Continue the scientists' Q&A thread below about experimenting on humans, picking up after its last line.

:: Excerpted text ::
━━━━━━━━━━━━━━━━

• Question: have you ever experimented on humans.

    Asked by 227nepk28 to Ed, Kerrianne, Nina, Oli, yoyehudi on 13 Nov 2017.
    • Photo: Yo Yehudi

      Yo Yehudi answered on 13 Nov 2017:

      Hmmm, kind of, but not in the sense you’re probably thinking! I make websites for biologists to use to look up information about genes and proteins related to their experiments – and one of my goals is to make them as easy to use as possible, so sometimes we’ll run user testing experiments. When we’re doing that, we’re basically sitting behind people watching them use the website and encouraging them to “think aloud”. The idea is that if something is tricky or non-intuitive, they’ll help us find it so we can fix it and make it easier to use for the next time.

      No chemicals are involved, except perhaps the caffeine when we offer them a tea 🙂

    • Photo: Kerrianne Harrington

      Kerrianne Harrington answered on 14 Nov 2017:

      I personally have not and will not, but the optical fibres I help to make for the Proteus project will be tested on humans. This will be by people (doctors and clinicians) far more qualified than me to do so!

    • Photo: Nina Jordan

      Nina Jordan answered on 14 Nov 2017:

      I haven’t, and I have no desire to do that.

    • Photo: Oli Wilson

      Oli Wilson answered on 14 Nov 2017:

      Not as part of my research I haven’t, but I did a bit when I was a teacher!

━━━━━━━━━━━━━━━━

:: Given material ::
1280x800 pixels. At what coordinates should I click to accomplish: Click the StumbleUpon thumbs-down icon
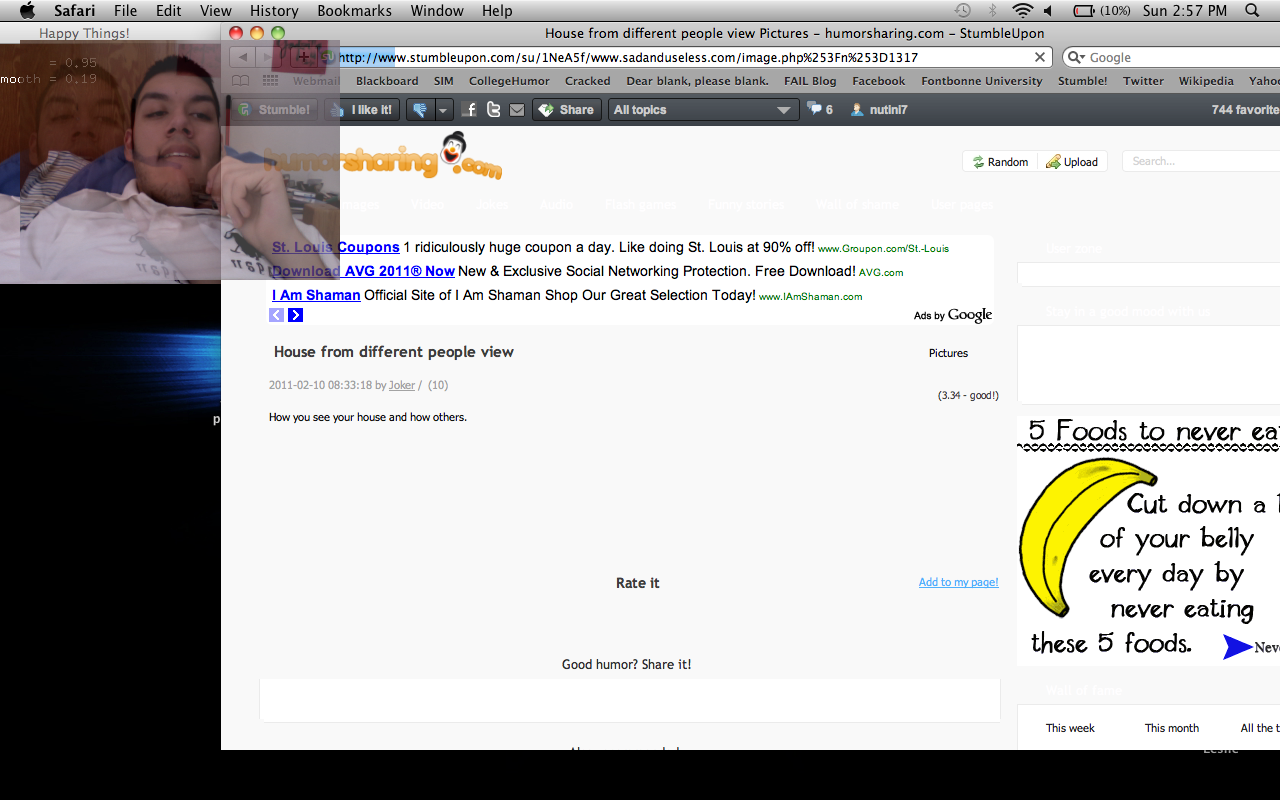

━━━━━━━━━━━━━━━━

:: Output of the task ::
      For example, you can notice the switch from aerobic to anaerobic respiration when you exercise by feeling the burn from the lactic acid – so I got my year 8 class to repeatedly open and shut their hands as quickly as they could, for as long as they could before the burn set in. It helped them learn it! (And it looked well funny.)
      Reactions are also good ones to test – blow in someone’s face when they’re not expecting it and they’re guaranteed to blink. Or put your hand firmly over one eye for 10 seconds or so, then quickly move it away – someone looking at your pupils will notice they start different sizes before the covered one quickly returns to normal. All worth having a go at!

    • Photo: Ed Bracey

      Ed Bracey answered on 15 Nov 2017:

      I’d actually rather work on humans than animals.
      Humans can decide if they want to be part of the experiment, animal can’t!